Discussion in 'Journalism topics only' started by TheSportsPredictor, Jul 18, 2023.

  1. Huggy

    Huggy Well-Known Member

    Yes, spot on! Add those to the four-part doc on CBC (which was very good). And of the Summit Series books I read last year, the best one was this one:


     
    Liut likes this.
  2. Liut

    Liut Well-Known Member

    Those crickets are deafening. :)
     
    Huggy likes this.
  3. BitterYoungMatador2

    BitterYoungMatador2 Well-Known Member

  4. Alma

    Alma Well-Known Member

    1. It's hard to multi-task when reading text, and phone culture has convinced we always need to be doing 2-3 things at once.

    2. The insights/personal details sports writers may have once provided are often supplied by the athletes themselves at this point. What could we know - that we'd also want to know - about LeBron or Steph or (God help us) Aaron Rodgers that we don't?

    3. Since roughly 2013/2014 - the real rise of Twitter - we've been in a real political moment. Too much of it. Crowds out other stuff. How much great music has there been in the last 8 years? How much great TV (really think about it) in the last 8? How much great TV?

    4. There is great writing out there. There is. How much of it is in sports books? I can think of a few. But how much of sports writing has turned into a bottomless pit of detail after detail after detail without perspective? Moneyball ripped through the universe because it was different, controversial, challenging to the ideological status quo at the time. What would challenge the ideological status quo of this moment?
     
    justgladtobehere likes this.
  5. garrow

    garrow Well-Known Member

    Jonathan Eig started out with bios of Gehrig and Jackie Robinson, but two of his last three bios have been Capone and a recently-released one on MLK.
     
    Fdufta likes this.
  6. dixiehack

    dixiehack Well-Known Member

    What was an anecdote book is now a 42-slide listicle on Facebook that you never finish because some pop-up ad resets the whole thing on item 27.
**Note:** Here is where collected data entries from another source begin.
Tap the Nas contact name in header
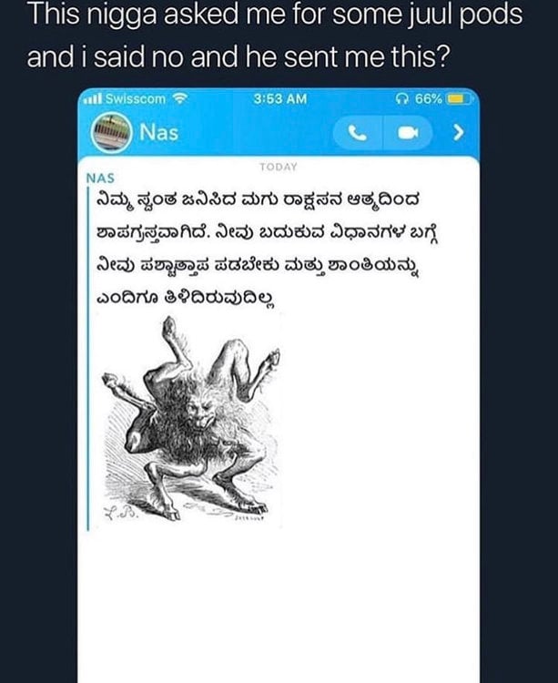Screen dimensions: 558x683 tap(159, 133)
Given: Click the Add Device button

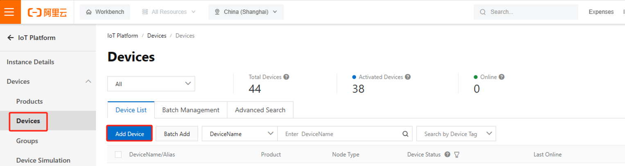Looking at the screenshot, I should [129, 134].
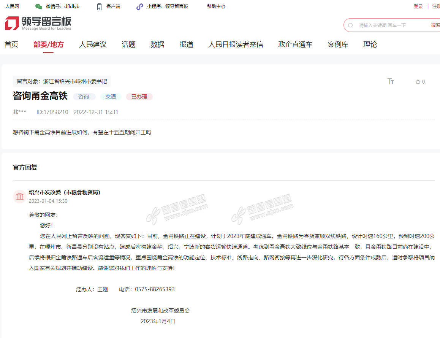Open the 话题 navigation item
Viewport: 440px width, 338px height.
pyautogui.click(x=128, y=44)
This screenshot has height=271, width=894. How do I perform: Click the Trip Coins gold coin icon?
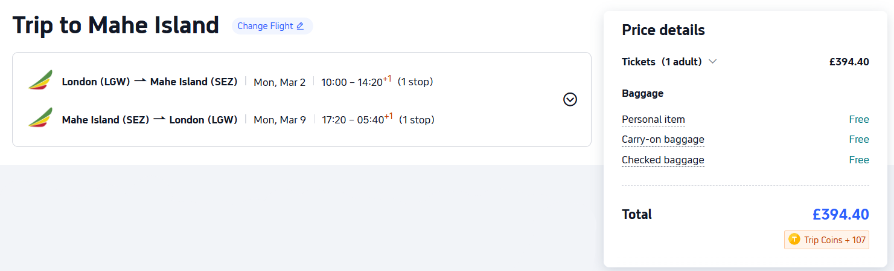[794, 240]
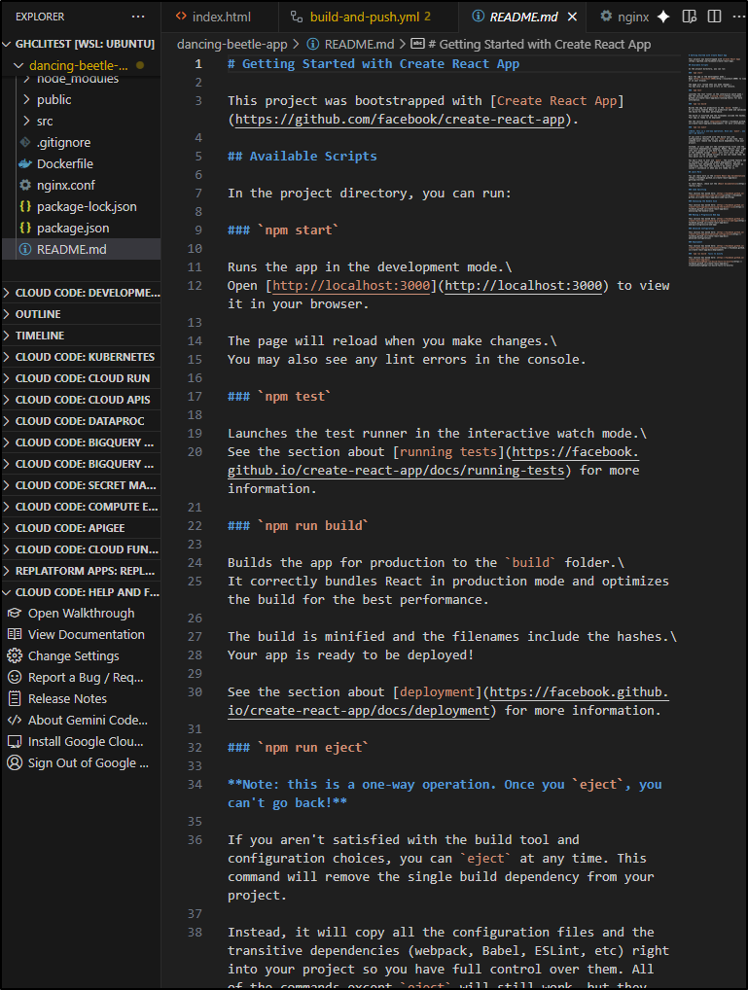Select package.json in the Explorer
The width and height of the screenshot is (748, 990).
tap(73, 229)

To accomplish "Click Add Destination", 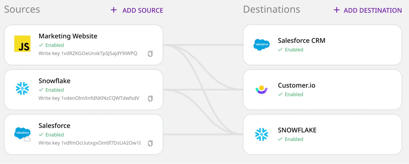I will pos(367,10).
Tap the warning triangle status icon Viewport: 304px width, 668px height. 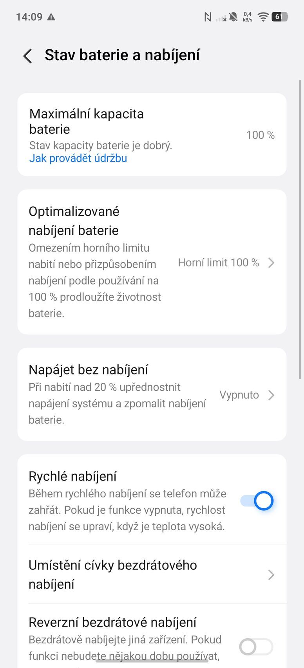tap(51, 17)
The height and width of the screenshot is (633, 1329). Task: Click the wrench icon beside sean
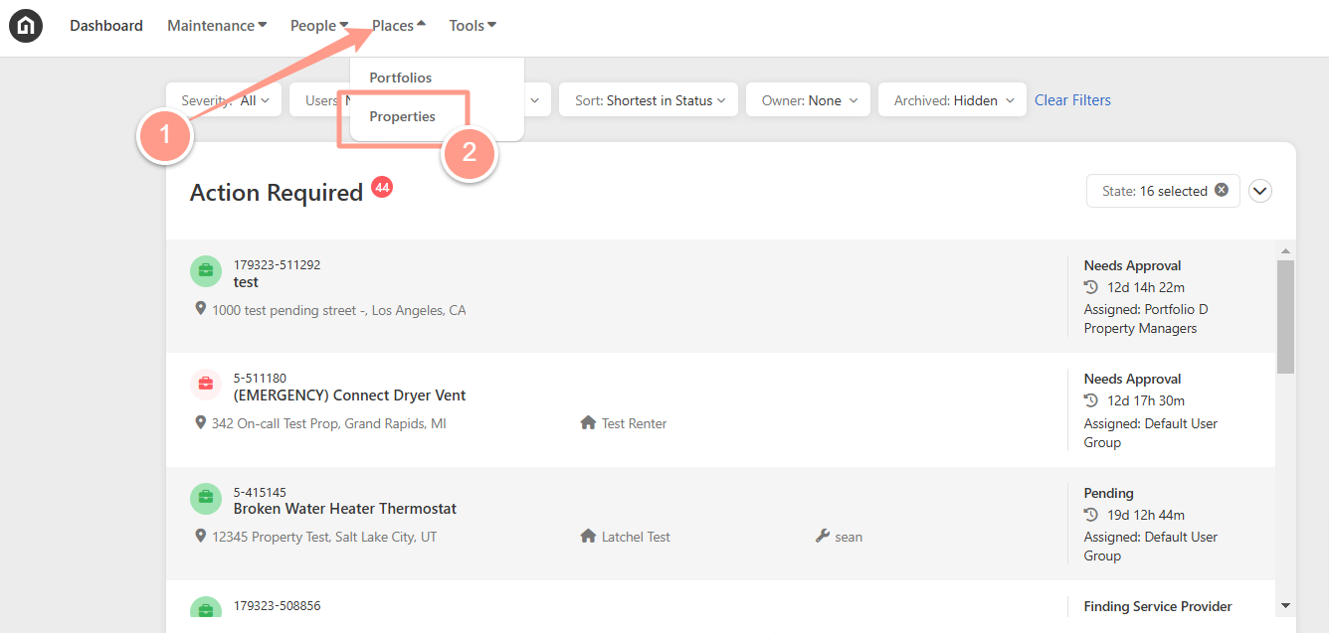tap(822, 537)
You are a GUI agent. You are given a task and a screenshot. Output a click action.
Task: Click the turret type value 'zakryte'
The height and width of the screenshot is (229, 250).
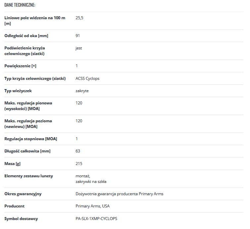click(82, 91)
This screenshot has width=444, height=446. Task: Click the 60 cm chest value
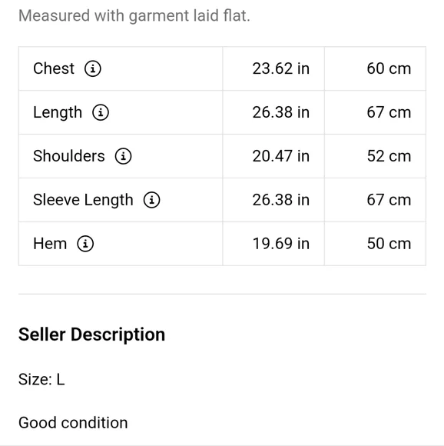point(389,68)
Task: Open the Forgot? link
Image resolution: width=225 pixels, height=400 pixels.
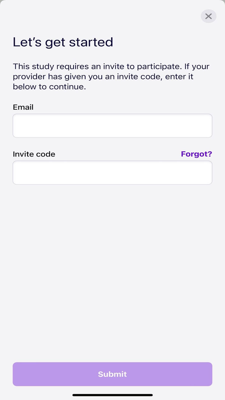Action: [x=196, y=154]
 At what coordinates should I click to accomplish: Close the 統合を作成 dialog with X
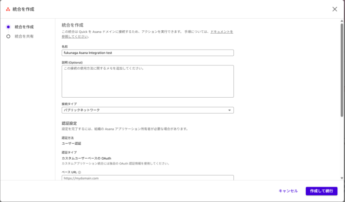point(334,9)
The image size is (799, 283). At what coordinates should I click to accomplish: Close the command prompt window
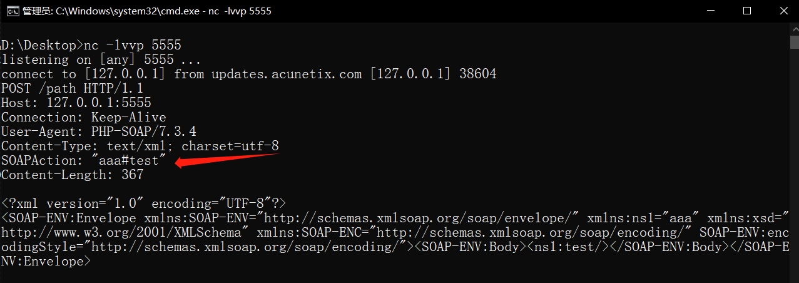point(783,11)
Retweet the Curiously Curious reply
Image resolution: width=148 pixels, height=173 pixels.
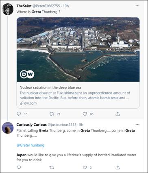[x=52, y=168]
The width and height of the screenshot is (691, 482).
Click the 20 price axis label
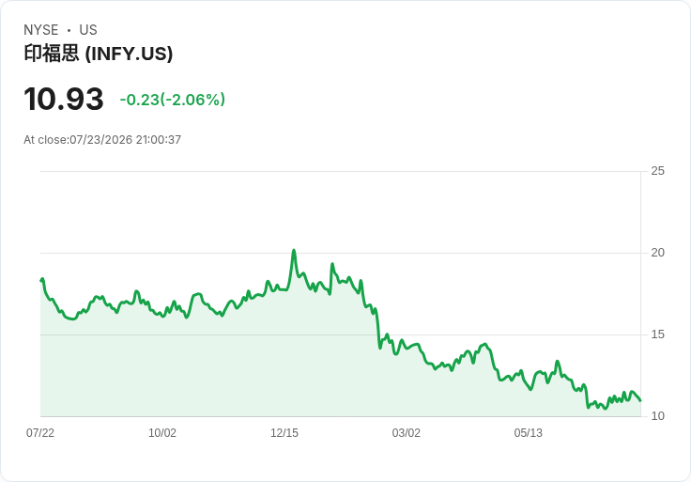(657, 253)
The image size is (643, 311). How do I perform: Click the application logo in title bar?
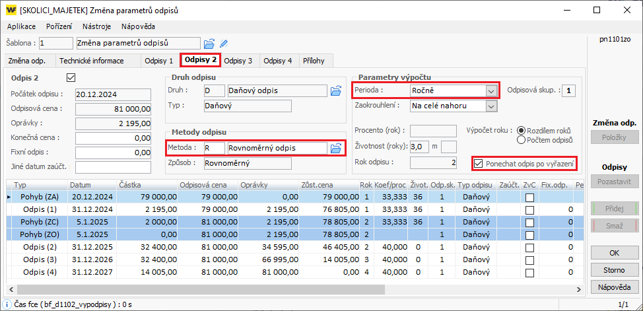(x=11, y=11)
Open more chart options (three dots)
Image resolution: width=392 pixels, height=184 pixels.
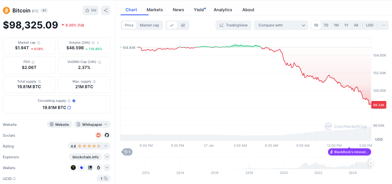tap(383, 25)
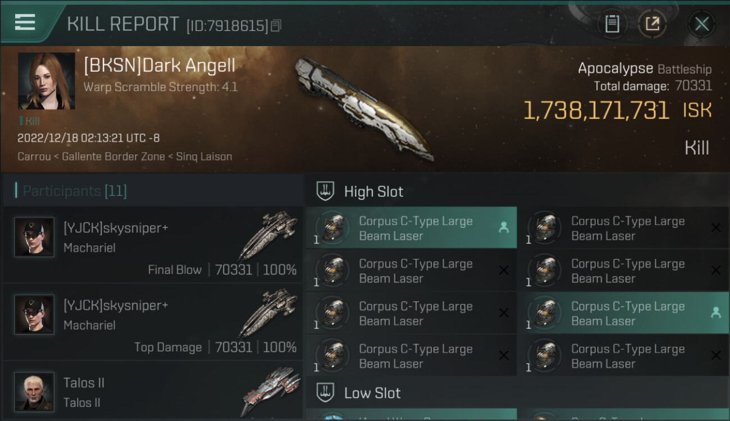
Task: Close the kill report window
Action: pyautogui.click(x=701, y=24)
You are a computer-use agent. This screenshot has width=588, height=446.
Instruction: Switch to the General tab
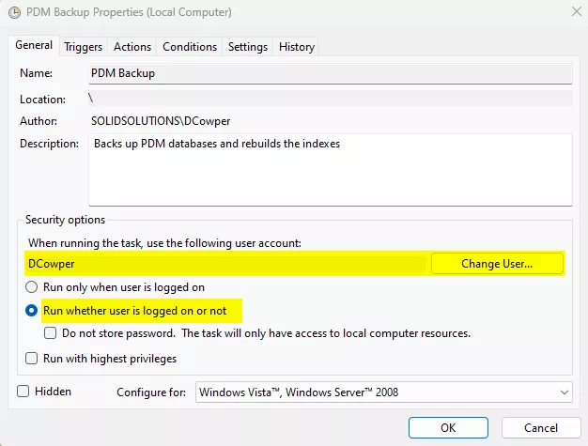[34, 46]
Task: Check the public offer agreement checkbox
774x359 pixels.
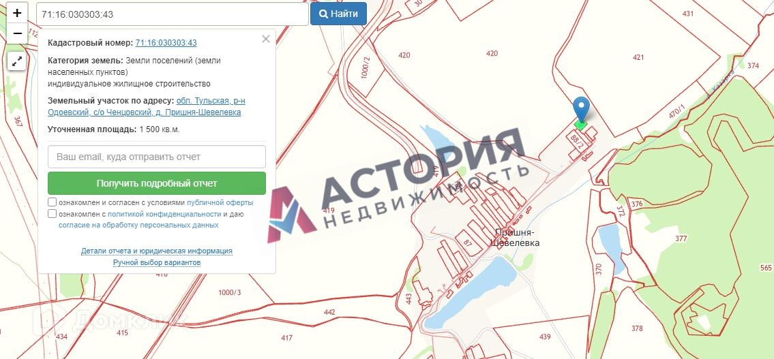Action: click(53, 202)
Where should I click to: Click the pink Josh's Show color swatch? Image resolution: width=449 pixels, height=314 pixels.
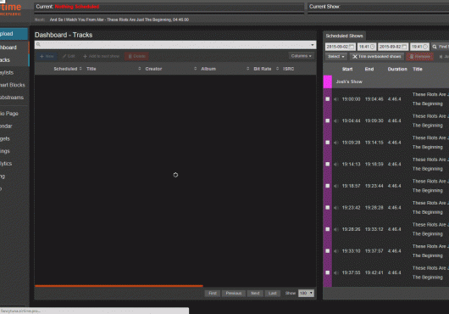point(328,81)
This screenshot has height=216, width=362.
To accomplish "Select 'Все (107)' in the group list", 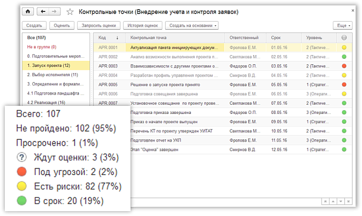I will coord(37,38).
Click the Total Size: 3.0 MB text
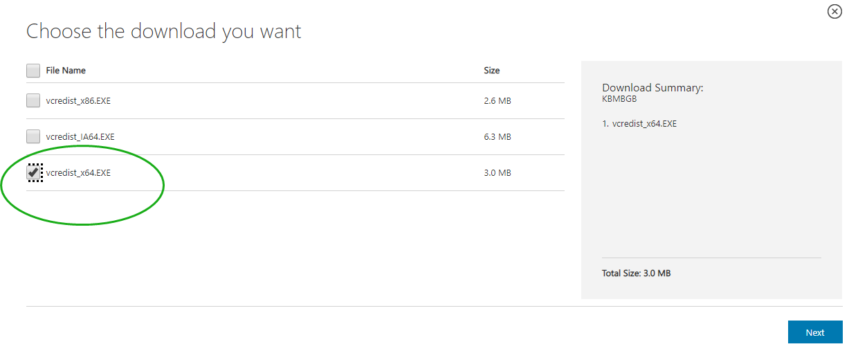The width and height of the screenshot is (849, 351). [x=637, y=273]
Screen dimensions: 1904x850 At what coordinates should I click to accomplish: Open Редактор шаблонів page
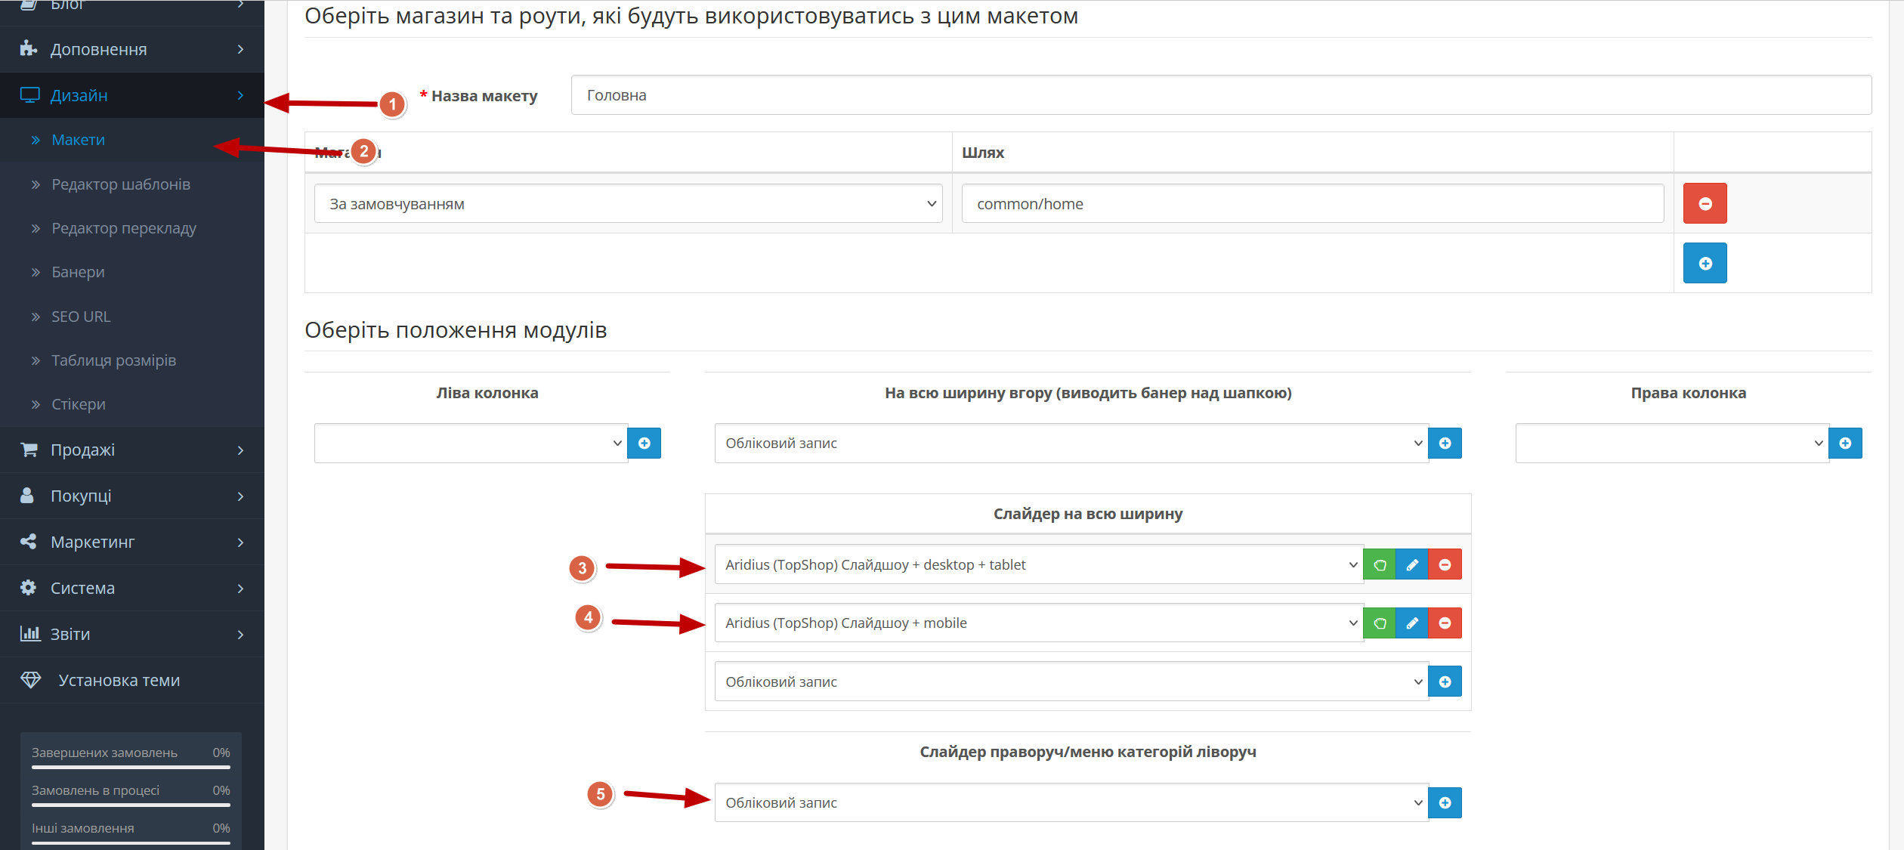121,184
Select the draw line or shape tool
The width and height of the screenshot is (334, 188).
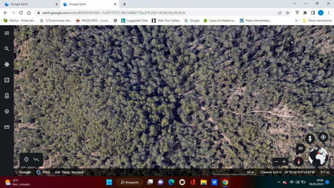[36, 160]
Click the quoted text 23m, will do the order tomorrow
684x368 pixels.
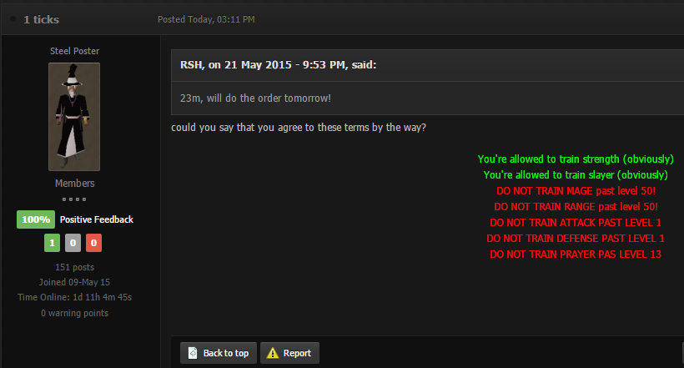[x=255, y=98]
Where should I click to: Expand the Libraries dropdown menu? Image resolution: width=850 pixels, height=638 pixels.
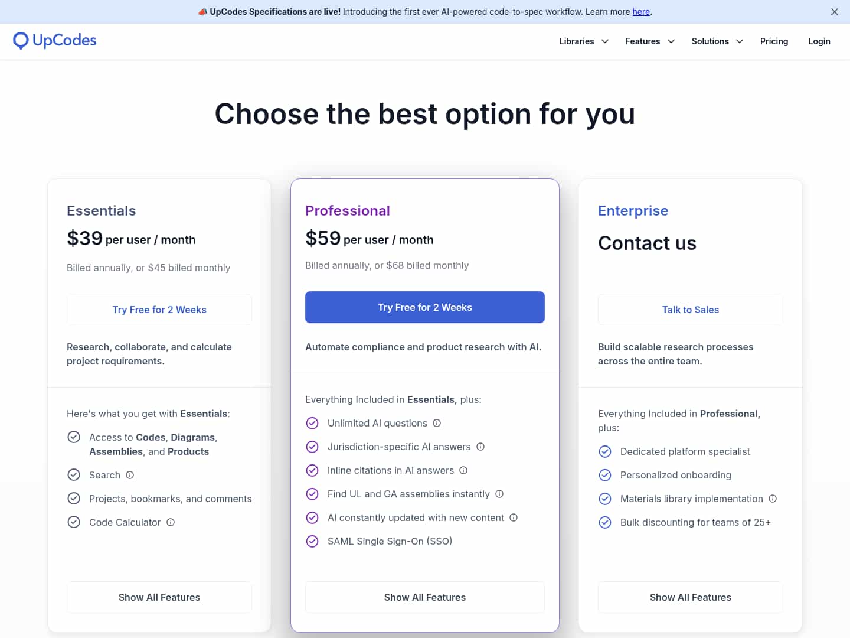583,41
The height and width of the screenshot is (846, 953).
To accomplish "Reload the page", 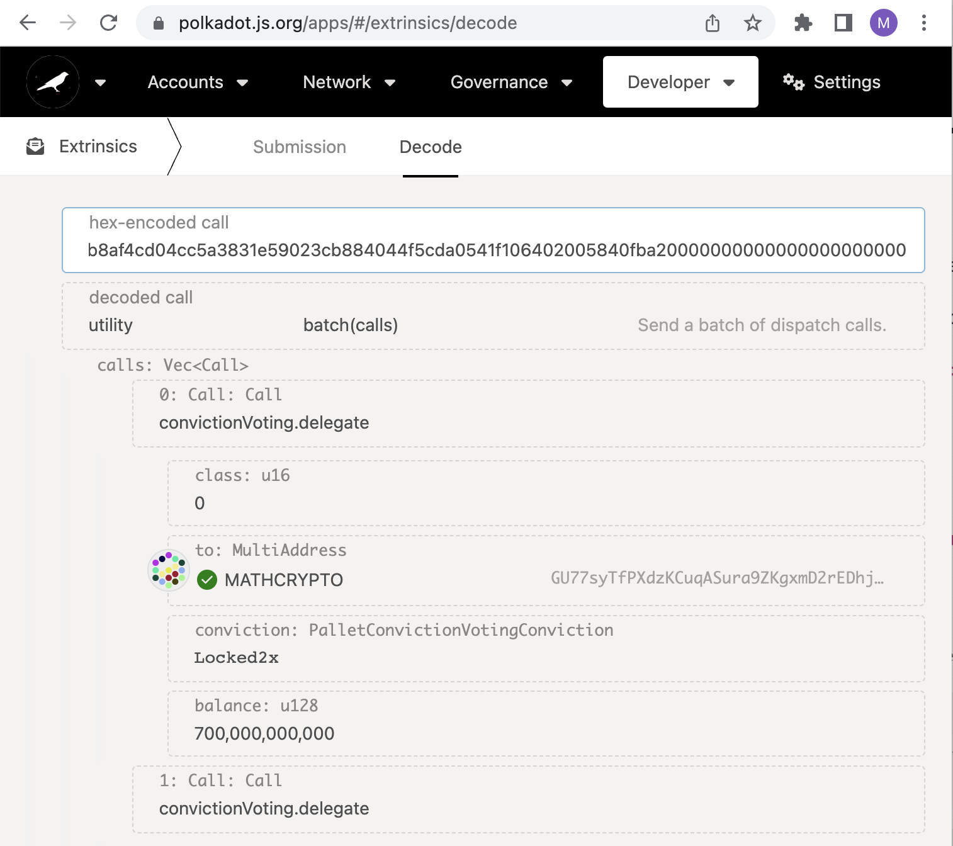I will click(108, 23).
    I think those tended to be impulse buys for people browsing the sports section at the bookstore. And now browsing in the bookstore is itself on the endangered species list.
     
    justgladtobehere likes this.
  7. Alma

    Alma Well-Known Member

    Capone's enduring stay in pop culture fascinates me. A couple years ago Tom Hardy was excellent as Capone in a movie that might have been one of the most deeply depressing films you'll ever see - sad, boring, ponderous. I'm surprised there's more to say about the guy.
     
  8. playthrough

    playthrough Moderator Staff Member

    True true. Plus the book on the back of the toilet is extinct.
     
  9. Twirling Time

    Twirling Time Well-Known Member

    garrow, FileNotFound, Liut and 2 others like this.
  10. HanSenSE

    HanSenSE Well-Known Member

    One of the more intense and scary books I've read lately is "Playing Through The Pain," a biography of Ken Caminiti by Dan Good.
     
  11. Liut

    Liut Well-Known Member

    +1.
    Second thought was the sports-talk radio stations I listen to wouldn't be able to pay their light bills without the advertising.
    EDIT: Or, now that I think of it, fill out their quarter hours.